Records for locating screen elements:
━━━━
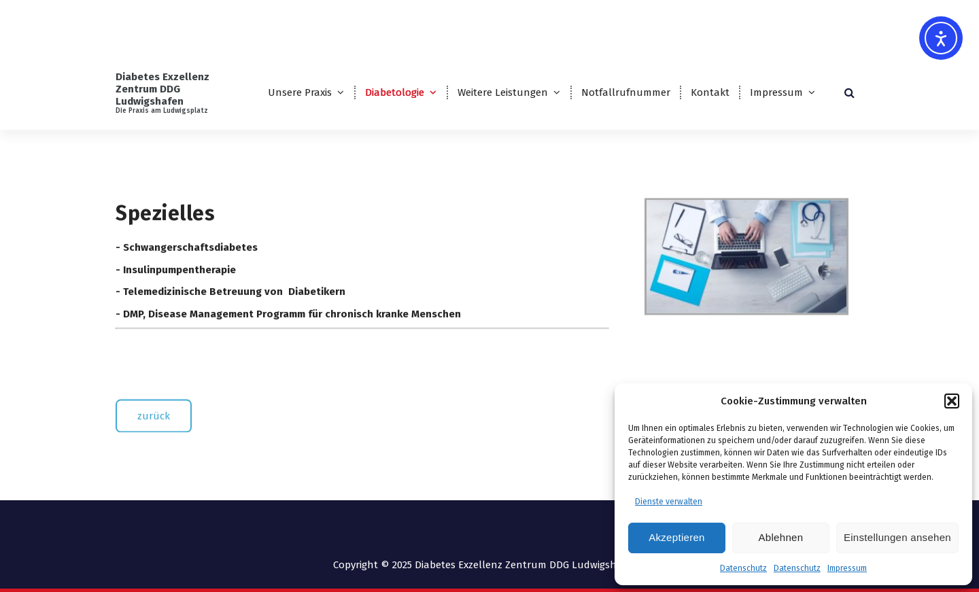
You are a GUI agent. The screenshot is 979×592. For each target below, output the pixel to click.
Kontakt (710, 92)
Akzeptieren (677, 537)
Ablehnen (781, 537)
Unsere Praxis (300, 92)
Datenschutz (743, 568)
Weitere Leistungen (503, 92)
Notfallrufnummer (625, 92)
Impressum (847, 568)
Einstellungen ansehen (897, 537)
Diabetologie (394, 92)
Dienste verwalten (668, 501)
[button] (952, 401)
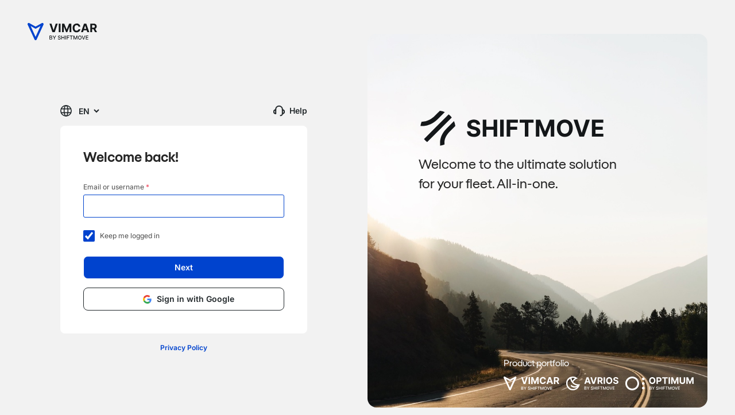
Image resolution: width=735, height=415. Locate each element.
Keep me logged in (121, 236)
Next (184, 267)
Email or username (116, 187)
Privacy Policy (183, 347)
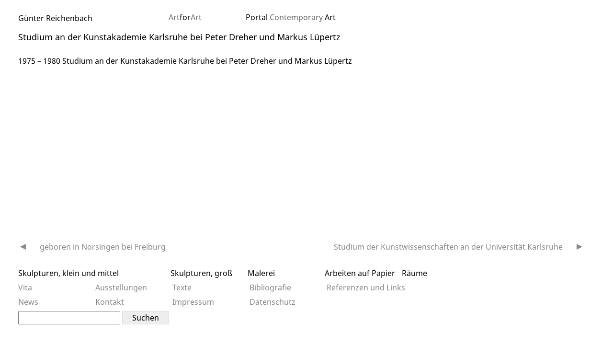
━━━━
- YOUR OBJECTIVE:
Render every line of the entries above as a numbered list, omitting blank lines. Leave the pictures out of your answer.

- RESPONSE TO THE TASK:
1. You are a GUI agent. The screenshot is 979×592. For each target below, output the pixel to click.
2. Kontakt (710, 92)
3. Akzeptieren (677, 537)
4. Ablehnen (781, 537)
5. Unsere Praxis (300, 92)
6. Datenschutz (743, 568)
7. Weitere Leistungen (503, 92)
8. Notfallrufnummer (625, 92)
9. Impressum (847, 568)
10. Einstellungen ansehen (897, 537)
11. Diabetologie (394, 92)
12. Dienste verwalten (668, 501)
13. [button] (952, 401)
14. Image resolution: width=735, height=415. Locate each element.
15. Keep me logged in (121, 236)
16. Next (184, 267)
17. Email or username (116, 187)
18. Privacy Policy (183, 347)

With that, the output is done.